人間の脳にシワがあるのは何のため?
人類の歴史を見てみると、私たちはずっと脳やその各部位についてもっとたくさん知りたいという気持ちを持ち続けていたようです。右脳と左脳、それぞれがどんな働きをしているのか知るのはとても興味深いですよね。今や、脳はこれまでにないほど面白いトピックとなっています。しかし、脳にはどうしてシワがあるのでしょうか?
動物学的スケールで判断すると、神経と学習能力との結びつきは直線的です。つまり、脳の表面積が増えれば増えるほど、より効率的に学習できるということです。動物の中でも人間の脳は最も大きな表面積を誇っており、脳回が存在するおかげでシワ構造が完成しています。この構造によって、少ないスペースでも最大限に表面積を増やすことができるのです。
滑脳と呼ばれる脳回のない脳を持つ動物は学習が困難な一方、皺脳と呼ばれる脳回のある脳を持つ動物の学習能力は前者よりも優れています。その中でも人間は最も多くの脳回を持っており、そのシワの量も人間が最も多く、次に大型類人猿が続きます。
“言語や聴覚を司っているのは大脳皮質です。これは、脳の外側の最初の数ミリをラップのように覆うシワだらけの灰白質です”
-マイケル・フィンケル-
大脳の解剖学:人間の脳とチンパンジーの脳の違い
2009年の5月、科学雑誌『Scientific American』にカリフォルニア大学の生物統計学者Katherine S. Pollardの論説が掲載されました。彼女が人間とチンパンジーの違いを比較するためのコンピュータープログラムを開発して調べたところ、最も大きな違いの見られたDNAシークエンスには118個のヌクレオチドが存在することがわかりました。この領域はHAR1、「human accelerated region(ヒト加速領域)」と呼ばれます。

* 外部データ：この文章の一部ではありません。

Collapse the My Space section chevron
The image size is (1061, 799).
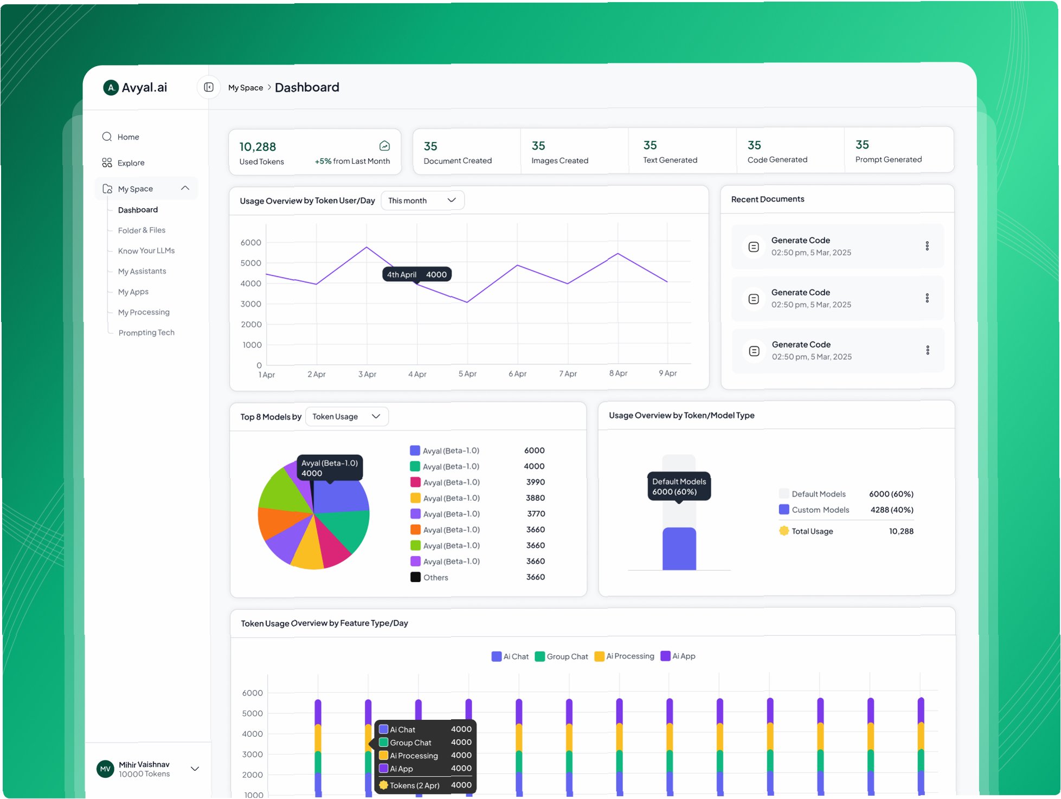click(x=185, y=188)
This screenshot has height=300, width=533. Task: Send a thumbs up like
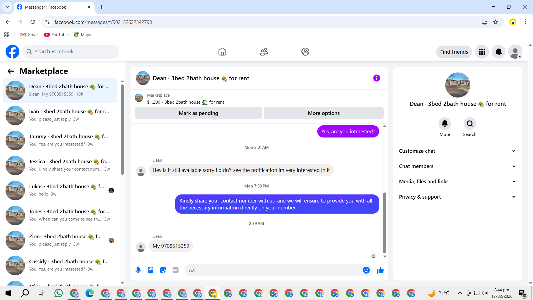coord(380,270)
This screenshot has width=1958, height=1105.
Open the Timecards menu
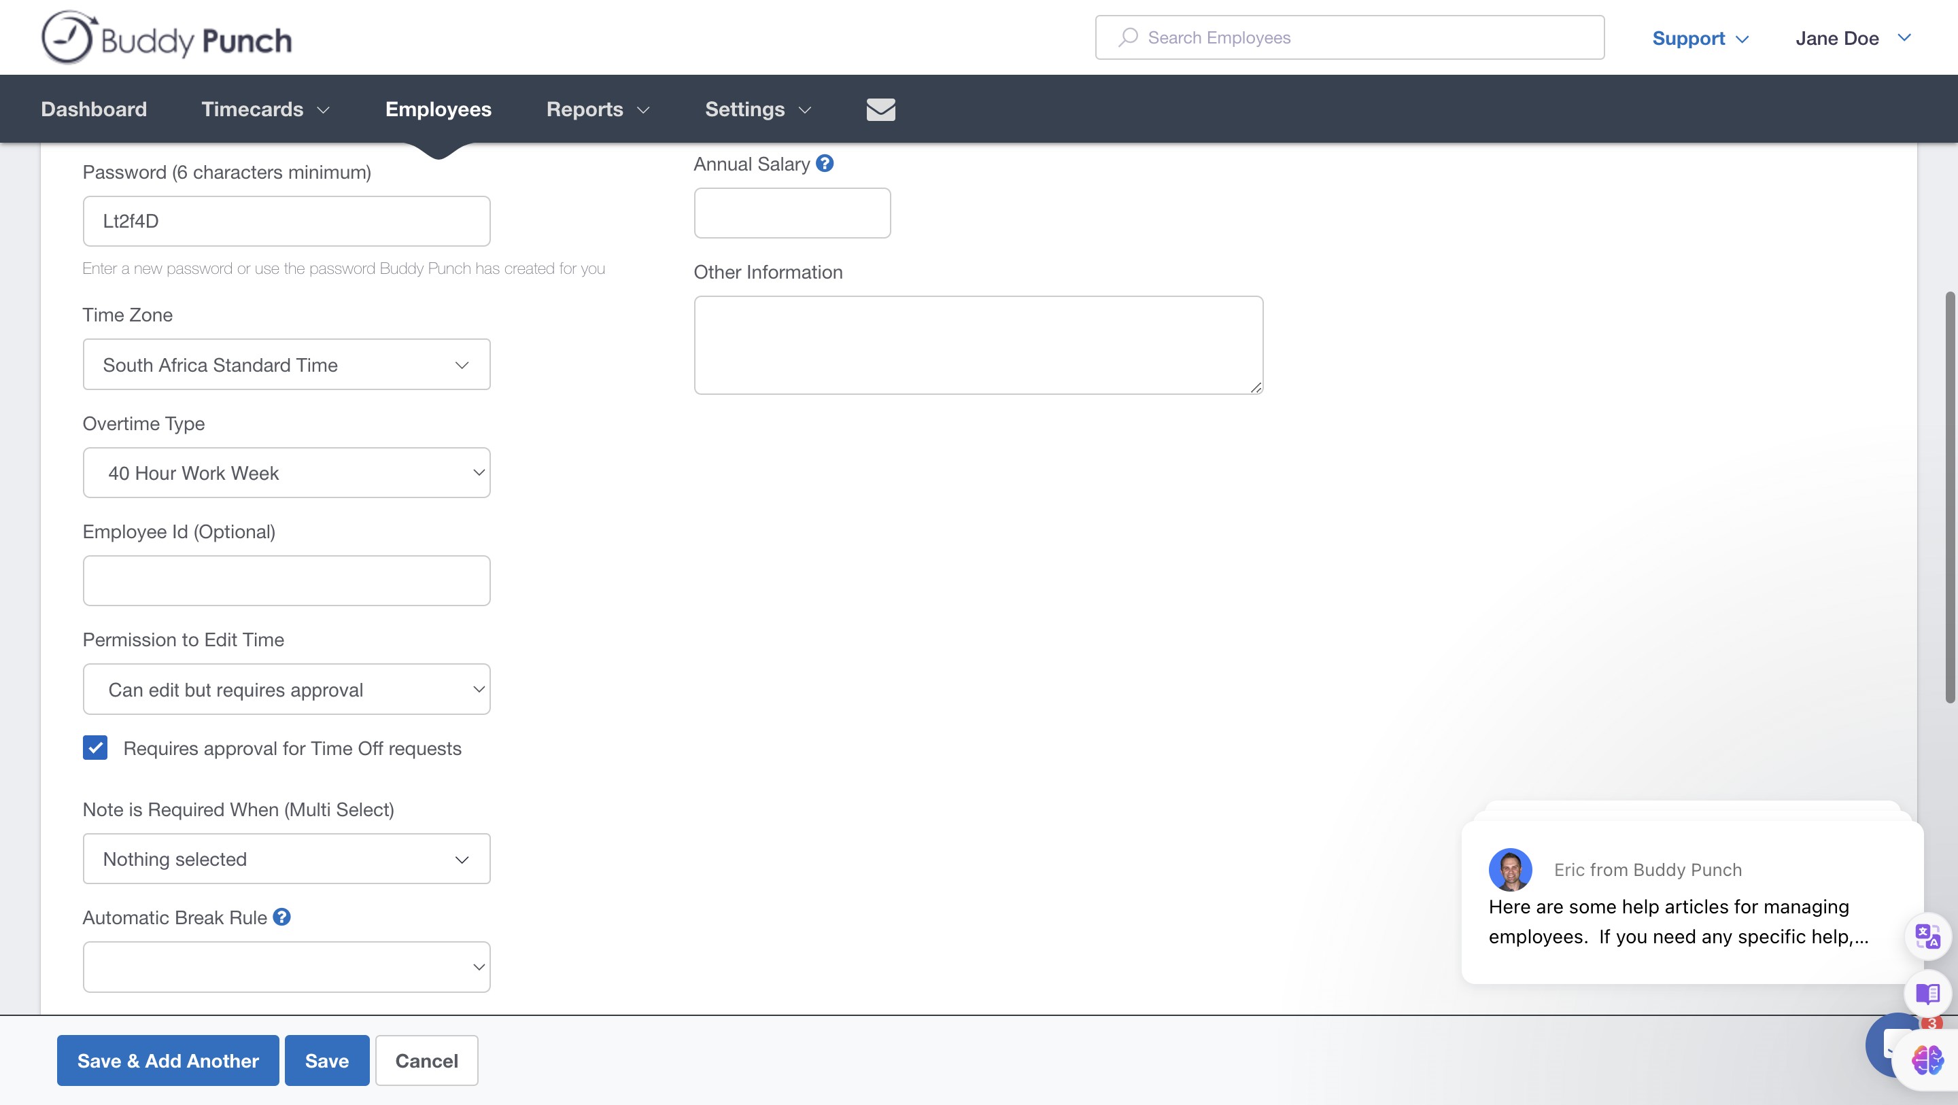pyautogui.click(x=265, y=109)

HAR1はヒトやその他の脊椎動物の脳に存在すると見られていますが、ヒト以外の動物のこの脳領域の進化は非常に遅れています。そのため、ニワトリとチンパンジのシークエンス間には違いが2つしかない一方で、チンパンジーとヒトには18もの違いがあるのです。
培養細胞を用いた試験により、HAR1が遺伝子発現の調整役を担っていること、そして大脳皮質の成長に関わるニューロン内で活動的であることが証明されています。事実、例えばHAR1が活性化している細胞が損傷すると、脳は異常な形で成長し、大脳皮質がそれまでとは異なる見た目になってしまうのです(凹凸や溝といった特徴的な構造がなくなってしまいます)。
そして、単に脳の重さだけでなく、シワがあるという構造も知力を示す解剖学的特徴なのです。
“新しいアイディアに対して開いた心が、元の大きさに戻ってしまうことは決してない”
-アルベルト・アインシュタイン-
脳のシワはどのように作られるのか?
人間の脳の主な特徴として挙げられるのが、大脳皮質のサイズや、隆起や溝のように見える外側のシワです。
大きな脳を持つ動物の大半がシワのある脳を、そして小さな脳を持つ動物の大半がシワのない脳を持っています。
ニューロンは大脳皮質の上部にあるのに対し、下部に見られるのがニューロンと脳のその他の部分とを繋ぐケーブルです。
大きい脳の場合、脳の外側を覆うこの神経組織の層が、覆われる側の脳構造よりも大きくなります。そして風船のような丸みを帯びるのではなく、この層自身が折りたたまれることで脳と頭蓋骨の体積を縮めているのです。
Victor Borrelと彼のチームがこの線を研究し、大脳皮質の拡大においては放射状グリア細胞(bRG)が重要な役割を果たしていることを証明しました。
したがって、脳回を有する大脳皮質の形成には、ニューロンが放射状に分布できるようにするためのプロセスを作り出してくれるbRGの存在が(bRGのみでは不十分なものの)不可欠なのです。
“人間の脳はあなたが生まれた瞬間から働き始め、あなたが人前で語るために立ち上がるまで決して止まらないのだ”
-George Jessel-
脳に十分な量のシワが無いとどうなる?
皮質が折りたたまれる過程は子宮内で起こります。妊娠20週頃に脳のシワが生じ始め、子どもが生後1歳6ヶ月になると完成します。
脳の機能や接続をより良いものにしていくためには、このシワづくりが重要なのです。また、この構造を取ることで巨大な皮質を頭蓋の狭いスペースに合わせることができます。
脳のシワに関する病気では、多少脳回症などの病気が特に多く見られます。これは小さすぎる脳回があまりにもたくさんできるという異常な状態が生じるもので、ニューロンが側脳室の周囲に異所的に蓄積し、小さな節を形成してしまう病気です。これらの節は、てんかん性発作の原因になり得ます。